------ TASK INPUTS

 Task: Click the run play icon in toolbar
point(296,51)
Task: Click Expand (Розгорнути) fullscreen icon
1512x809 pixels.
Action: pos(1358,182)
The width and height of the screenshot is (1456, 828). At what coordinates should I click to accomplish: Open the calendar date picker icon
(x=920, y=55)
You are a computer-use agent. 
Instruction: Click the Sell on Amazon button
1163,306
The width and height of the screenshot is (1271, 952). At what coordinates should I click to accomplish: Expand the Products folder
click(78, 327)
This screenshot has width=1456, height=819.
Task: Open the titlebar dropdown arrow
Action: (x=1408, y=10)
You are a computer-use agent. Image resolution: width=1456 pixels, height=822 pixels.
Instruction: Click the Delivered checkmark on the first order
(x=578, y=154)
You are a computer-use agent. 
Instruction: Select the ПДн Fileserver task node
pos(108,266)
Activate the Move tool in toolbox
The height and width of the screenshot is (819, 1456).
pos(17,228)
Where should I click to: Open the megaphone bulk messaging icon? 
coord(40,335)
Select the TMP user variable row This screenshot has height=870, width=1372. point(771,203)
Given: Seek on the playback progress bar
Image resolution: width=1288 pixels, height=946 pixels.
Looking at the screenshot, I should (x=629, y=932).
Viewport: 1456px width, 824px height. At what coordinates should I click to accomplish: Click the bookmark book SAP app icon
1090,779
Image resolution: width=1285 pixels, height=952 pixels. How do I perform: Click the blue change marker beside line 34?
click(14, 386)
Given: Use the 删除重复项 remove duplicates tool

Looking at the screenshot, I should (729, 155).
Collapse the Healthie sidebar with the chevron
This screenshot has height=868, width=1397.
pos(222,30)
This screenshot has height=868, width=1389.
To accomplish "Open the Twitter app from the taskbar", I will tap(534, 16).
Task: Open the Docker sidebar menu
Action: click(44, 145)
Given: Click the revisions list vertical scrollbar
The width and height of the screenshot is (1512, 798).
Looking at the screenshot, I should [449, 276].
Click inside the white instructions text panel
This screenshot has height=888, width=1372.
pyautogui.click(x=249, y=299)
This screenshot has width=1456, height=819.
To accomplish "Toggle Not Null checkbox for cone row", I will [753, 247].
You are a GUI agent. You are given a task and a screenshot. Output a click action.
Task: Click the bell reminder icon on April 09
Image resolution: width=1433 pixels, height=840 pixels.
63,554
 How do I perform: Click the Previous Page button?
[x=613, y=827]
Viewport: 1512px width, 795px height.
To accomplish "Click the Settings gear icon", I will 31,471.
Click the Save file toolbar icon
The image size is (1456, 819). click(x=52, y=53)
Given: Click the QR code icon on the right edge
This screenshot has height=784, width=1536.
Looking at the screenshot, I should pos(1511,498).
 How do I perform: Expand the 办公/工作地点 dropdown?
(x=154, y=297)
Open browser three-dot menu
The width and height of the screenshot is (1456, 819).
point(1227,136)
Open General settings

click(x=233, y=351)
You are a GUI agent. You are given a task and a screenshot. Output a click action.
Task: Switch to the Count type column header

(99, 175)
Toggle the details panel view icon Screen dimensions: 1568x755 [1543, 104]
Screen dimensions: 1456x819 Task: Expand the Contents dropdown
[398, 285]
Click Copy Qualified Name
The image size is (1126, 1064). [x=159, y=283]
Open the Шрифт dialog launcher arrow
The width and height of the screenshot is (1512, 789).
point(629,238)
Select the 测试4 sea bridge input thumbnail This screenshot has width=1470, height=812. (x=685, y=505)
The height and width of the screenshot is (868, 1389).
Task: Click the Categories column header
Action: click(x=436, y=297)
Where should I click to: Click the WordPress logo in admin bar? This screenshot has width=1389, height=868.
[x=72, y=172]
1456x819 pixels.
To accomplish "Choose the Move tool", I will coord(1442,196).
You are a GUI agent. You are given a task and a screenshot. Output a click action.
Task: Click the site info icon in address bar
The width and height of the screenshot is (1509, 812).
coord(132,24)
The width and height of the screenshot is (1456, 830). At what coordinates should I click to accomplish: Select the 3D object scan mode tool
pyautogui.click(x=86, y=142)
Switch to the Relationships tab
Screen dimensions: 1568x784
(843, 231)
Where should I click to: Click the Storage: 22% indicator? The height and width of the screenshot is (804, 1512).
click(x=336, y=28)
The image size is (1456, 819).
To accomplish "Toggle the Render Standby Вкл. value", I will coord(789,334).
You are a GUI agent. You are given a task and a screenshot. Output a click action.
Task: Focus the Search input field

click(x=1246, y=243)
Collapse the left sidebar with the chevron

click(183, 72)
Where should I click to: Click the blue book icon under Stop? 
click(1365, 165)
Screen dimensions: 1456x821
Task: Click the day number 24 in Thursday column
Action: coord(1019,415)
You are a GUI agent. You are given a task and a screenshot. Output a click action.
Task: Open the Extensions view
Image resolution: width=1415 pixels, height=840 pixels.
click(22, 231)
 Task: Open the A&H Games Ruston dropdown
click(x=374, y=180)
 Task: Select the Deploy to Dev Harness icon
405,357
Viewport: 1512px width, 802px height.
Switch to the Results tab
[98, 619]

------------

**EXERCISE DETAILS**: Nothing should be left out. Reproduce all the entries precisely.

**PROBLEM SOLUTION**:
 Task: Click the run play icon in toolbar
point(296,51)
Task: Click Expand (Розгорнути) fullscreen icon
1512x809 pixels.
Action: pos(1358,182)
The width and height of the screenshot is (1456, 828). At what coordinates should I click to accomplish: Open the calendar date picker icon
(x=920, y=55)
You are a computer-use agent. 
Instruction: Click the Sell on Amazon button
1163,306
The width and height of the screenshot is (1271, 952). At what coordinates should I click to accomplish: Expand the Products folder
click(78, 327)
This screenshot has width=1456, height=819.
Task: Open the titlebar dropdown arrow
Action: (x=1408, y=10)
You are a computer-use agent. Image resolution: width=1456 pixels, height=822 pixels.
Instruction: Click the Delivered checkmark on the first order
(x=578, y=154)
You are a computer-use agent. 
Instruction: Select the ПДн Fileserver task node
pos(108,266)
Activate the Move tool in toolbox
The height and width of the screenshot is (819, 1456).
pos(17,228)
Where should I click to: Open the megaphone bulk messaging icon? 
coord(40,335)
Select the TMP user variable row This screenshot has height=870, width=1372. point(771,203)
Given: Seek on the playback progress bar
Image resolution: width=1288 pixels, height=946 pixels.
Looking at the screenshot, I should (x=629, y=932).
Viewport: 1456px width, 824px height. At what coordinates should I click to accomplish: Click the bookmark book SAP app icon
1090,779
Image resolution: width=1285 pixels, height=952 pixels. How do I perform: Click the blue change marker beside line 34?
click(14, 386)
Given: Use the 删除重复项 remove duplicates tool

Looking at the screenshot, I should (729, 155).
Collapse the Healthie sidebar with the chevron
This screenshot has height=868, width=1397.
pos(222,30)
This screenshot has height=868, width=1389.
To accomplish "Open the Twitter app from the taskbar", I will tap(534, 16).
Task: Open the Docker sidebar menu
Action: click(44, 145)
Given: Click the revisions list vertical scrollbar
The width and height of the screenshot is (1512, 798).
Looking at the screenshot, I should [449, 276].
Click inside the white instructions text panel
This screenshot has height=888, width=1372.
pyautogui.click(x=249, y=299)
This screenshot has width=1456, height=819.
To accomplish "Toggle Not Null checkbox for cone row", I will [753, 247].
You are a GUI agent. You are given a task and a screenshot. Output a click action.
Task: Click the bell reminder icon on April 09
Image resolution: width=1433 pixels, height=840 pixels.
63,554
 How do I perform: Click the Previous Page button?
[x=613, y=827]
Viewport: 1512px width, 795px height.
To accomplish "Click the Settings gear icon", I will 31,471.
Click the Save file toolbar icon
The image size is (1456, 819). click(x=52, y=53)
Given: Click the QR code icon on the right edge
This screenshot has height=784, width=1536.
Looking at the screenshot, I should pos(1511,498).
 How do I perform: Expand the 办公/工作地点 dropdown?
(x=154, y=297)
Open browser three-dot menu
The width and height of the screenshot is (1456, 819).
point(1227,136)
Open General settings

click(x=233, y=351)
You are a GUI agent. You are given a task and a screenshot. Output a click action.
Task: Switch to the Count type column header

(99, 175)
Toggle the details panel view icon Screen dimensions: 1568x755 [1543, 104]
Screen dimensions: 1456x819 Task: Expand the Contents dropdown
[398, 285]
Click Copy Qualified Name
The image size is (1126, 1064). [x=159, y=283]
Open the Шрифт dialog launcher arrow
The width and height of the screenshot is (1512, 789).
point(629,238)
Select the 测试4 sea bridge input thumbnail This screenshot has width=1470, height=812. (x=685, y=505)
The height and width of the screenshot is (868, 1389).
Task: Click the Categories column header
Action: click(x=436, y=297)
Where should I click to: Click the WordPress logo in admin bar? This screenshot has width=1389, height=868.
[x=72, y=172]
1456x819 pixels.
To accomplish "Choose the Move tool", I will coord(1442,196).
You are a GUI agent. You are given a task and a screenshot. Output a click action.
Task: Click the site info icon in address bar
The width and height of the screenshot is (1509, 812).
coord(132,24)
The width and height of the screenshot is (1456, 830). At what coordinates should I click to accomplish: Select the 3D object scan mode tool
pyautogui.click(x=86, y=142)
Switch to the Relationships tab
Screen dimensions: 1568x784
(843, 231)
Where should I click to: Click the Storage: 22% indicator? The height and width of the screenshot is (804, 1512).
click(x=336, y=28)
The image size is (1456, 819).
To accomplish "Toggle the Render Standby Вкл. value", I will coord(789,334).
You are a GUI agent. You are given a task and a screenshot. Output a click action.
Task: Focus the Search input field

click(x=1246, y=243)
Collapse the left sidebar with the chevron

click(183, 72)
Where should I click to: Click the blue book icon under Stop? 
click(1365, 165)
Screen dimensions: 1456x821
Task: Click the day number 24 in Thursday column
Action: coord(1019,415)
You are a GUI agent. You are given a task and a screenshot. Output a click action.
Task: Open the Extensions view
Image resolution: width=1415 pixels, height=840 pixels.
click(22, 231)
 Task: Open the A&H Games Ruston dropdown
click(x=374, y=180)
 Task: Select the Deploy to Dev Harness icon
405,357
Viewport: 1512px width, 802px height.
Switch to the Results tab
[98, 619]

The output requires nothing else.